Source text START

When in fact, the one thing they are hopelessly BAD at controlling is THEMSELVES . . i.e., their rages, anger, aggression, & pathological lying.
It almost seems . . since they can’t control THEMSELVES . . . they are going to control OTHERS.
Witsend,
I’m very interested in your book, and the findings. I wish ther were a way that I could connect with you more directly regarding your book.
In any of your studies have you interviewed the adult/children of such neglet and traumitization? I’m curious.
Isabell
Dear isabell,
There is a book review on here somewhere I think about “If you had controlling parents”—if not you can find it reviewed on Amazon. It is quite a good book and I have read it. therea re several books on that subject, and controlling parents are one “set up’ for being controlled by Ps as well. Parents who do not value a child’s feelings and thoughts (that doesn’t mean that they allow bad behavior or are not teaching the child good behavior) but that they tell the child the child has no “right” to their feelings of anger etc. set a child up to be controlled as an adult, I think.

Source text END
Dataset section START

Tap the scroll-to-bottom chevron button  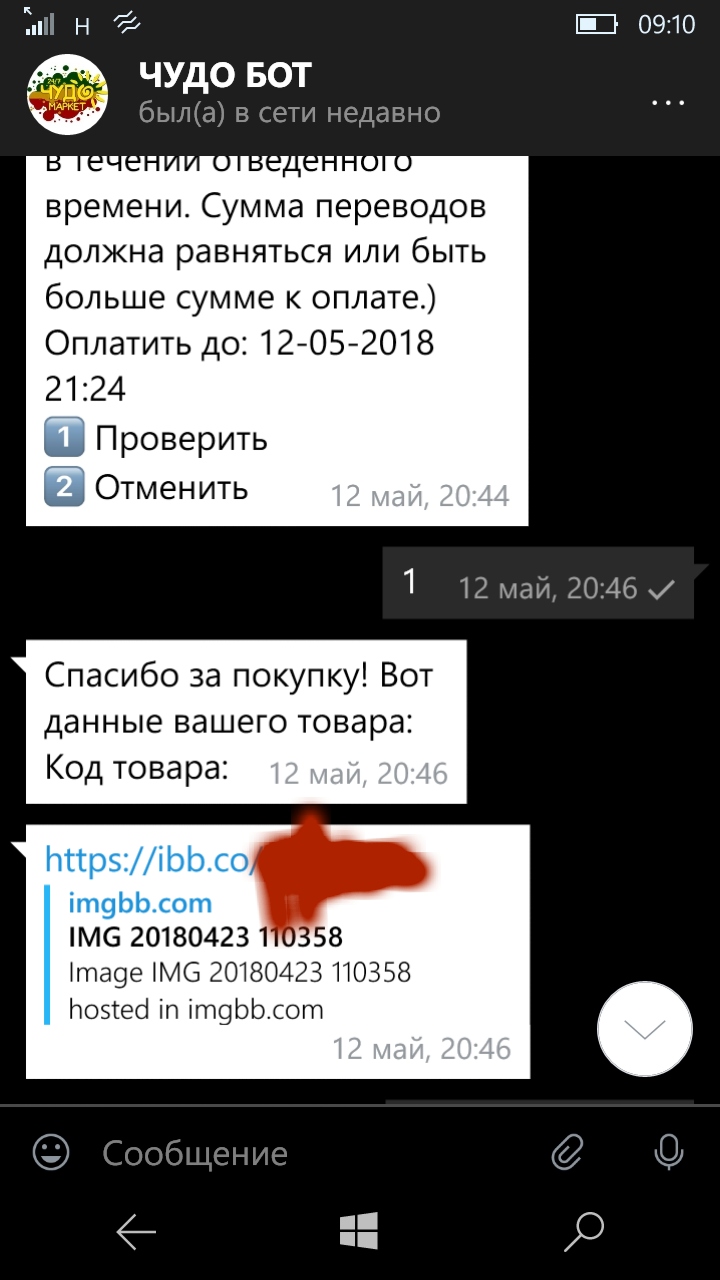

Dataset section END

→ **Things to do**
A. In the comment thread on controlling people, which book does the reply to Isabell recommend?
B. Carry on the comment thread on controlling people from the point where it stops.
The listing is separate material, not part of the comment thread on controlling people.

→ **Task-by-task answers**
A. "If you had controlling parents"

B.
I used to tell my kids when they were little, “You can be mad at me for not letting you do XYZ, but you can’t kick me in the shins because you are angry.” When I had been growing up I was told that my FEELINGS were bad. That I had no right to my own feelings because my feelings were “wrong.”
There are many “self help” books out there to help us recognize and change the things about ourselves that put us at risk for being vulnerable to dysfunctional and unhealthy relationships. One book may be helpful to you, and another to me because none of us come from identical back grounds or have exactly the same needs. There are quite a few good ones reviewed here on LF.
Isabell,
This book is about “childrens perspective” from the research and “hands on” findings (by adopting 4 troubled foster children herself). Written by a woman who has a doctorite in developmental psycology and is an expert in child development and parent-child relationships.
Even with her back ground when she adopted these troubled children she had found that she was totally out of her LEAGUE when trying to raise them.
So she tried to find what research had been done and found that it wasn’t enough and did some new research on her own. since then she has shared her experience in this book from working with thousands (!!) of adoptive and foster families, social workers etc.
Hello sweet LF posters!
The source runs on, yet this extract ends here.